Dans le monde du théâtre, c’est un passage obligé. Presque un rite. Au milieu du mois de juin ou début septembre, les directions d’institutions présentent leur saison. Selon, les budgets et les habitudes, cela va du simple communiqué de presse à la soirée avec petits fours pour soigner public, soutiens financiers ou journalistes. Les directions les plus volontaristes invitent au plateau les artistes de la future saison ou prévoient une animation vidéo.
Bref, côté communication, la présentation de saison, c’est un must. Il s’agit de titiller la curiosité et susciter l’envie: abonnez-vous, c’est chez nous que cela se passe et vous ne serez pas déçus!
Quand Clea Eden et Fanny Krähenbühl déboulent déguisées en arbre et en pingouin blanc début décembre dans le foyer du Théâtre Nebia, à Bienne, on se dit d’emblée que leur "Présentation de saison" ne va pas se jouer en mode mineur.
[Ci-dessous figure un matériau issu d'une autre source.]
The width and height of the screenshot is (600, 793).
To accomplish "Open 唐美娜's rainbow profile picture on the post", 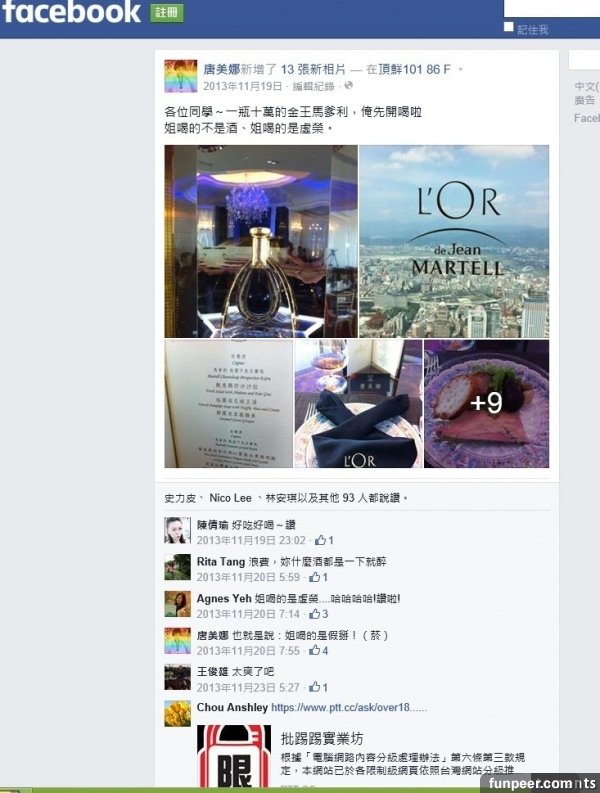I will tap(181, 76).
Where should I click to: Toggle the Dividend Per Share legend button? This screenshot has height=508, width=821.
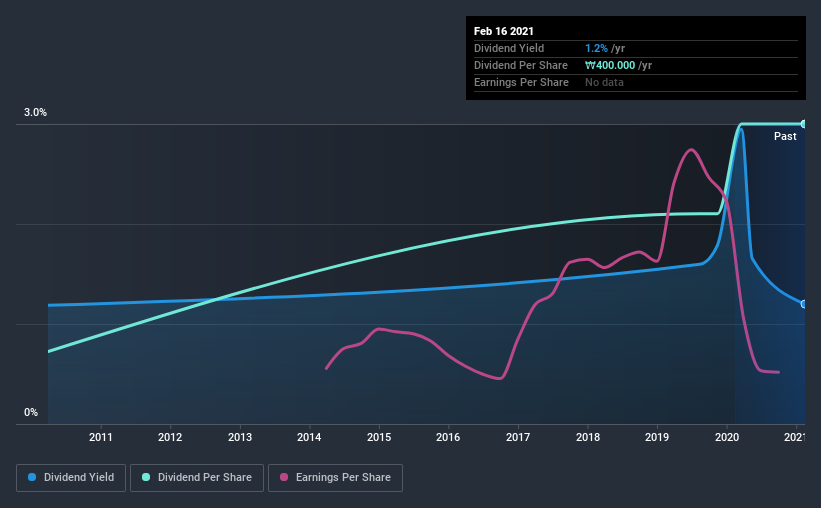point(197,478)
Les deux comédiennes romandes et bilingues annoncent reprendre dès janvier la direction d’un nouveau théâtre. Et d’emblée, "pour ne pas faire comme tout le monde", elles commencent par lister ce qu’elles ne veulent pas. Ou carrément ce qu’elles détestent.
Ça va des prix trop chers au foyer miteux, des comédiennes et des comédiens insupportables de nombrilisme en passant par les abonnés, ce lobby vieillissant qui terrorise les directions de théâtre. Pour leur saison, elles ont choisi un symbole: le panneau EXIT et son petit bonhomme vert courant en direction de la sortie. Elles ont aussi adopté un slogan: "Le courage, c’est parfois de fuir".
Trente minutes de théâtre déjanté
On l’aura compris, "Présentation de saison" est une farce. Trente minutes de théâtre déjanté à l’heure de repas de midi, plat du jour et dessert inclus dans le billet d’entrée, car il s’agit de la formule Midi Théatre. Les deux directrices, non contentes de dézinguer avec humour et amour leur propre profession, vont prendre un malin plaisir à afficher leur désaccord à propos de leur future ligne artistique.
"Présentation de saison" débute façon carnaval et se termine façon carnage. On rit de bon cœur devant cette débauche d’énergie et ce débit verbal échevelé quand bien même on aurait aimé entendre quelques noms parmi ces fameux nombrilistes égomaniaques du théâtre. Quand on aime l’art de la pique, autant opter pour la grande fourche plutôt que la petite fourchette.
Une piste tout de même. La compagnie de Clea Eden et Fanny Krähenbühl s’appelle KKuK, soit Institut für Kunst, Kultur und Konfliktforschung (l’Institut de recherche sur l’art, la culture et le conflit), un pastiche de la compagnie du désormais fameux metteur en scène bernois Milo Rau à la tête d’une compagnie nommée, par provocation, IIPM, soit l’International Institute of Political Murder.
Thierry Sartoretti/aq
"Présentation de saison" par KKuK, Théâtre Benno Besson, Yverdon-les-Bains, le 5 décembre; l’Inter, Porrentruy, le 9 décembre; Théâtre du Jura, Porrentruy, le 10 décembre; Spot, Sion, le 11 décembre; Casino-Théâtre, Rolle, le 12 décembre; CO2, Bulle, le 16 décembre; Théâtre du Pommier, Neuchâtel, le 17 décembre; Le Reflet, Vevey, les 18 et 19 décembre 2024; Nuithonie, Villars-sur-Glâne, le 9 janvier 2025.